The Fund underperformed the Index on a NAV basis in 1Q25 due to some expenses related to the proposed merger into Voya Short Duration High Income Fund, which is pursuant to a Shareholder vote occurring in May 2025. Given our up-in-quality positioning with an underweight in the right tail of the market, the portfolio was well positioned against market volatility and market weakness. Across ratings, the main contributor to this quarter’s performance was selection in the B and BB rated category and underweight positioning in CCC rated loans. By industry, the underweight in diversified telecommunication services, selection in specialty retail and the overweight to building products detracted from performance. In contrast, selection in chemicals, commercial services and supplies and food products added to performance. At an issuer level, the overweight allocation to Petco Animal Supplies, Inc. and Leslies Poolmart, Inc. had a modest negative impact on performance. On the other hand, the portfolio benefited from the avoidance of underperforming loans, most notably the avoidance of Ascend Performance Materials Llc and Cdk Global.

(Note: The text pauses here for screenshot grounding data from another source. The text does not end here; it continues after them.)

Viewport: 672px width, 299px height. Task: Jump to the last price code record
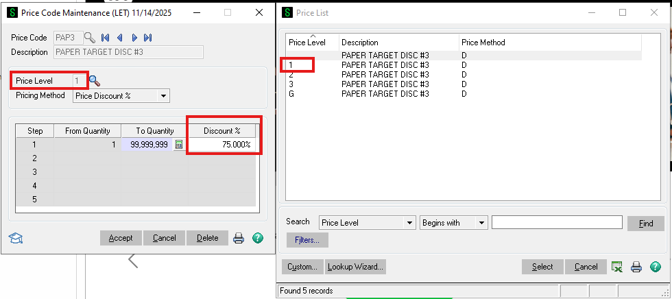point(147,38)

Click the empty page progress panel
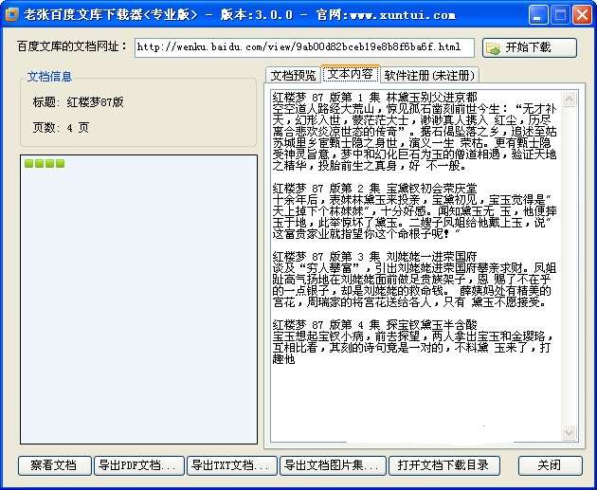point(139,299)
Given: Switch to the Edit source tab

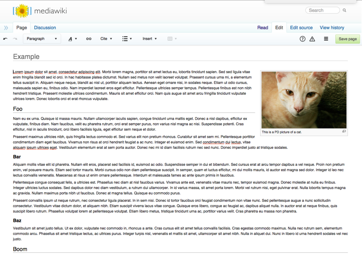Looking at the screenshot, I should coord(301,28).

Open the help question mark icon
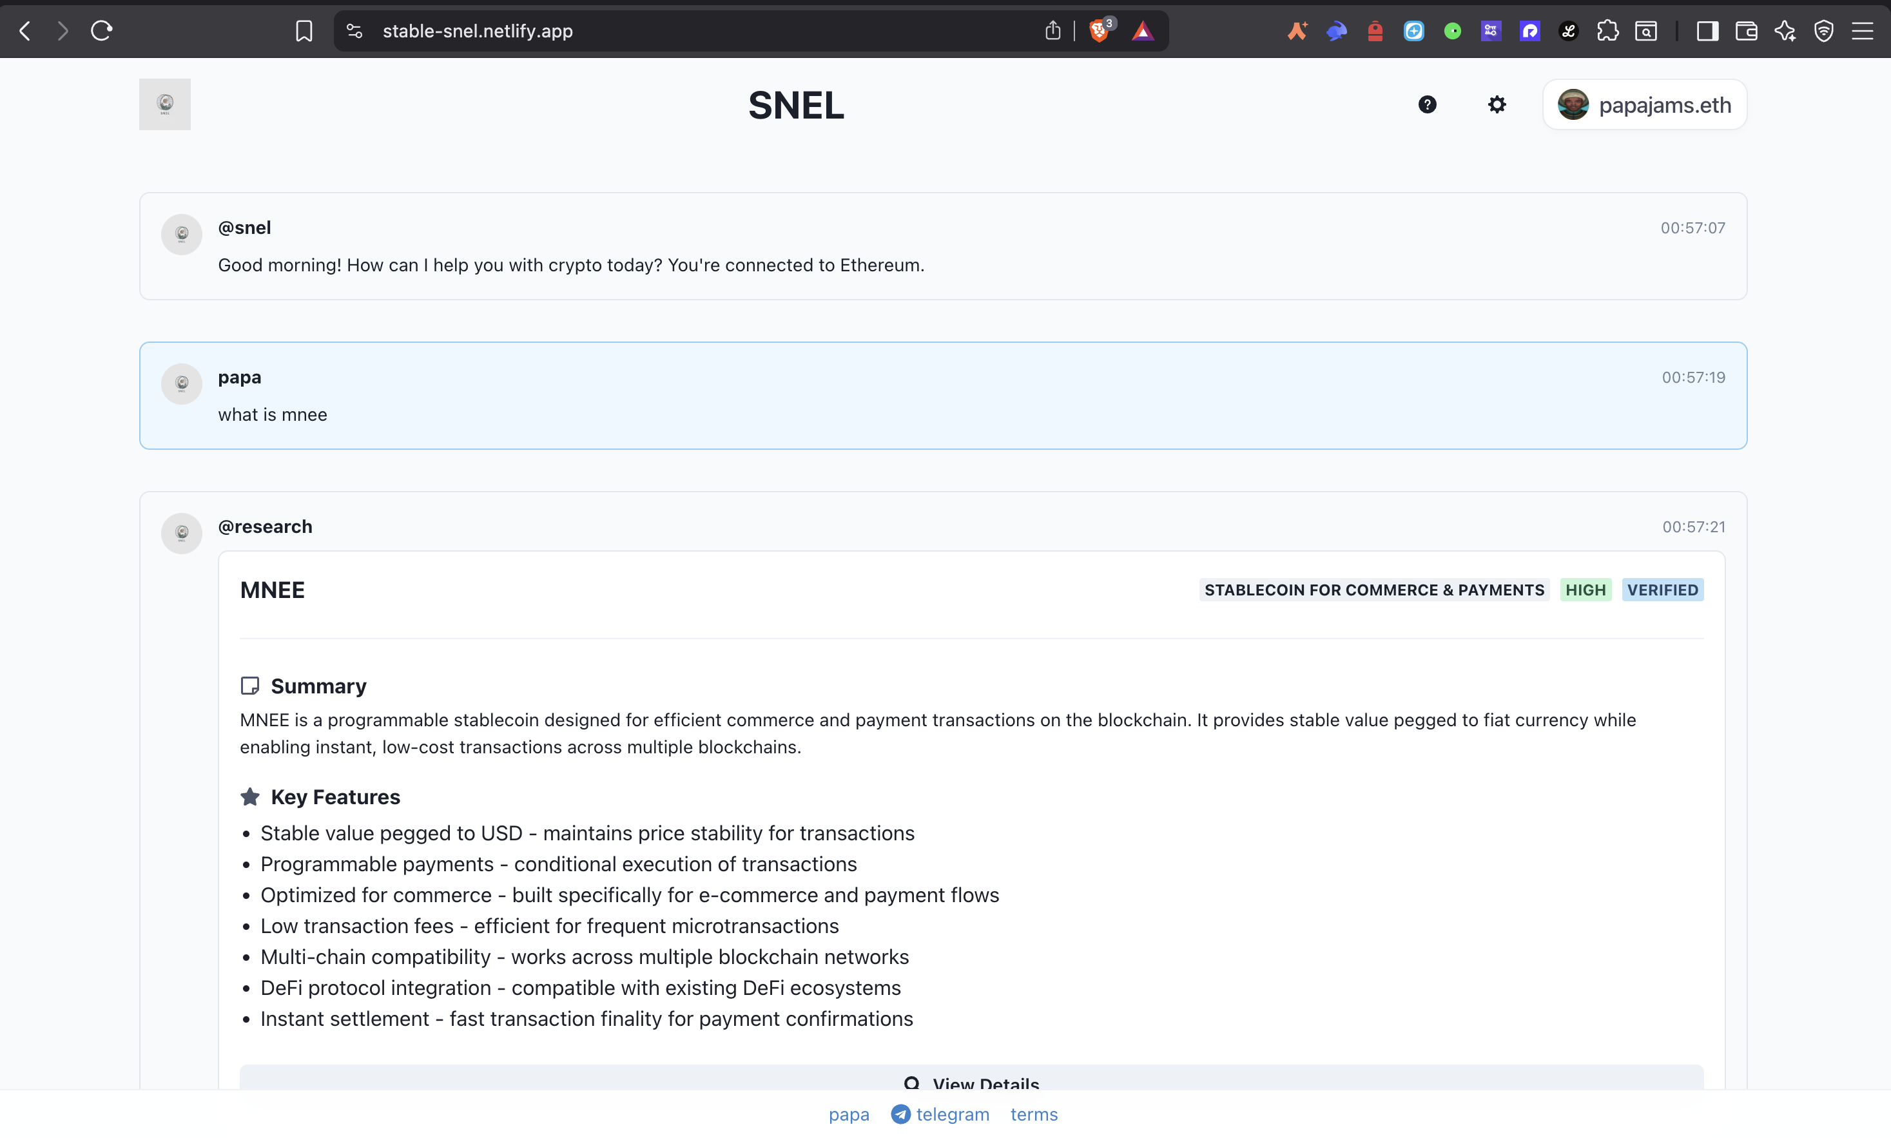point(1427,104)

Current strategy and outlook
As headline noise remains elevated with limited visibility on the full potential impacts on the economy due to the various moving pieces, we expect the loan market to be correlated with broader financial markets in the near term until more clarity forms. Key questions need to be addressed related to the duration of the announced tariffs and whether they can be negotiated down, the reaction of trade partners, reactionary fiscal and monetary effects, impact on global trade and economic growth. The Fed has expressed concern over recent policy and signaled that it will continue to closely monitor incoming economic data for any signs of weakness in growth and the labor market before making any decisions on interest rate cuts. We believe the likelihood of more material slowdown in growth has increased assuming the announced tariffs remain in place for an extended period of time with no benefits from potential bilateral trade negotiations.
Despite the increased uncertainty, fundamental factors continue to remain in good shape and are starting from a place of strength, particularly among stronger-rated borrowers. The issuers that are most exposed to tariff impacts and lower-quality issuers in stressed sectors remain the most susceptible to downgrade risk, while a slowdown in growth may trigger a pickup in distress exchanges and defaults, especially from companies already under pressure. While technical factors in the loan market have understandably softened as of late, we expect the backdrop to firm once the macro-related noise subsides. We expect the demand and supply imbalance to persist, driven by steady CLO issuance and still muted new-issue activity.
Across credit quality, we continue to maintain our high single-B rated profile and remain vigilant on our portfolio’s exposure to increased costs, supply chain disruption, geographical exposures and any additional negative second-order effects.
Holdings detail
Companies mentioned in this report-percentage of Fund investments, as of 3/31/2024: Ascend Performance Materials Llc 0%, Cdk Global 0%, Petco Animal Supplies, Inc. 0.39%, and Leslies Poolmart, Inc. 0.27% indicates that the security is no longer in the portfolio. Portfolio holdings are subjected to change on a daily basis.
Key Takeaways
Risk assets were volatile during the first quarter, as macro and policy-related uncertainties soured investor sentiment.
The Fund underperformed the Index on a net asset value (NAV) basis in 1Q25 due to some expenses related to the proposed merger into Voya Short Duration High Income Fund, which is pursuant to a Shareholder vote occurring in May 2025.
As headline noise remains elevated with limited visibility on the full potential impacts on the economy due to the various moving pieces, we expect the loan market to be correlated with broader financial markets in the near term until more clarity forms.